Data extracted from a collection
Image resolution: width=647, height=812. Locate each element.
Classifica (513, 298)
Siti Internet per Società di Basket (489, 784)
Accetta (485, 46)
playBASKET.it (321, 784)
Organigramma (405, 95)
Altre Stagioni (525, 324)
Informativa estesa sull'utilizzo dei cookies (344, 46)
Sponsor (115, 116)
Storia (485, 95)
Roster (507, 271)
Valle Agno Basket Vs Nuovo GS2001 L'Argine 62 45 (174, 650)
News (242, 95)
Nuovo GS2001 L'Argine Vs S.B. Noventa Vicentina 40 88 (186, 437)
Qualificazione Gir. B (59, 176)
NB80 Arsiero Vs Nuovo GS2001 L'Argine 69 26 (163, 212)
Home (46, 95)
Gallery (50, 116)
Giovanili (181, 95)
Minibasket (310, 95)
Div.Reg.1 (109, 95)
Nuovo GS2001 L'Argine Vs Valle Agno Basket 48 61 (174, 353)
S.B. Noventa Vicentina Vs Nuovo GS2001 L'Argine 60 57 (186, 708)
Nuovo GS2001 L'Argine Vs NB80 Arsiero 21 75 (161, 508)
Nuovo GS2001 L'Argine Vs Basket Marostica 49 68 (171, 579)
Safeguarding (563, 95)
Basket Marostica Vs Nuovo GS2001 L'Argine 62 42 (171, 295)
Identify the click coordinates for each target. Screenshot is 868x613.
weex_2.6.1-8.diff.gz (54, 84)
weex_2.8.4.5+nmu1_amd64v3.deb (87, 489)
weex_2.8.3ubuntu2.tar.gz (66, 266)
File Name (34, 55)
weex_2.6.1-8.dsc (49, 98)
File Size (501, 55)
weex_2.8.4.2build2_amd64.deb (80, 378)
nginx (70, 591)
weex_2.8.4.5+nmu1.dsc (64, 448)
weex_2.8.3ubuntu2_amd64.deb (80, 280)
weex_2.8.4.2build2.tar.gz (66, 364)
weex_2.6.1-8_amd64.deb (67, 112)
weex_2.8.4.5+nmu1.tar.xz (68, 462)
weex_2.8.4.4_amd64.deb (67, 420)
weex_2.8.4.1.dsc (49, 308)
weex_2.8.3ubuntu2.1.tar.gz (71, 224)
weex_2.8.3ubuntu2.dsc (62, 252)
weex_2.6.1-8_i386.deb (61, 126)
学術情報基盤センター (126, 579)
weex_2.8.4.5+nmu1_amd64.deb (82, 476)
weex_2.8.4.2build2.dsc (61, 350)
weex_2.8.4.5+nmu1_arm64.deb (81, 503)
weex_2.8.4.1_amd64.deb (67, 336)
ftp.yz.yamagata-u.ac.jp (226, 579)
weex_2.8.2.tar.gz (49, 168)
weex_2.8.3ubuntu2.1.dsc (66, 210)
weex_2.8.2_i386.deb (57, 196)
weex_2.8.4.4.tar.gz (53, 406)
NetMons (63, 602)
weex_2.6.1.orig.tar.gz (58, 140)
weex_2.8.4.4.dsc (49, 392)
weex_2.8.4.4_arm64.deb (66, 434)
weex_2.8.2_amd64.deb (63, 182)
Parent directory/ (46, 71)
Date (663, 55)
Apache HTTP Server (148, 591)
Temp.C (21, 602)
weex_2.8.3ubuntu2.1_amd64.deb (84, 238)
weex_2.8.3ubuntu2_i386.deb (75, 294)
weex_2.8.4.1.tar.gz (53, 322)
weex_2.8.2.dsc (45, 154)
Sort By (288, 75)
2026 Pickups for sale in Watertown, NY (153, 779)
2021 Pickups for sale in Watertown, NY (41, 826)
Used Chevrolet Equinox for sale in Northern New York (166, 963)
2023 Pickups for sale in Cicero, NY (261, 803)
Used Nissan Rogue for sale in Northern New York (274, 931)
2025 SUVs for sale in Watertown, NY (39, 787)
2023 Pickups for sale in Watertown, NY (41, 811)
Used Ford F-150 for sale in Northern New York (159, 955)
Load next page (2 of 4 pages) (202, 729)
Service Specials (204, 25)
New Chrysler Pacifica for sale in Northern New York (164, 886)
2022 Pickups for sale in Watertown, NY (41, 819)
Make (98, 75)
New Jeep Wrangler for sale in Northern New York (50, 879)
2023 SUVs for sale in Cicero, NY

**WHAT IS ASKED:**
Multiply every coordinate in the answers by 0.65, rounding to whole numbers with halves going up, and write out again each line from the line with "Sort By (288, 75)" up to and including the last line, requests included.

**WORKED SOLUTION:**
Sort By (187, 49)
2026 Pickups for sale in Watertown, NY (99, 506)
2021 Pickups for sale in Watertown, NY (27, 537)
Used Chevrolet Equinox for sale in Northern New York (108, 626)
2023 Pickups for sale in Cicero, NY (170, 522)
Used Nissan Rogue for sale in Northern New York (178, 605)
2025 SUVs for sale in Watertown, NY (25, 512)
2023 Pickups for sale in Watertown, NY (27, 527)
Used Ford F-150 for sale in Northern New York (103, 621)
Load next page (2 of 4 pages) (131, 474)
Service Specials (133, 16)
New Chrysler Pacifica for sale in Northern New York (107, 576)
2022 Pickups for sale in Watertown, NY (27, 532)
Make (64, 49)
New Jeep Wrangler for sale in Northern New York (33, 571)
2023 SUVs for sale in Cicero, NY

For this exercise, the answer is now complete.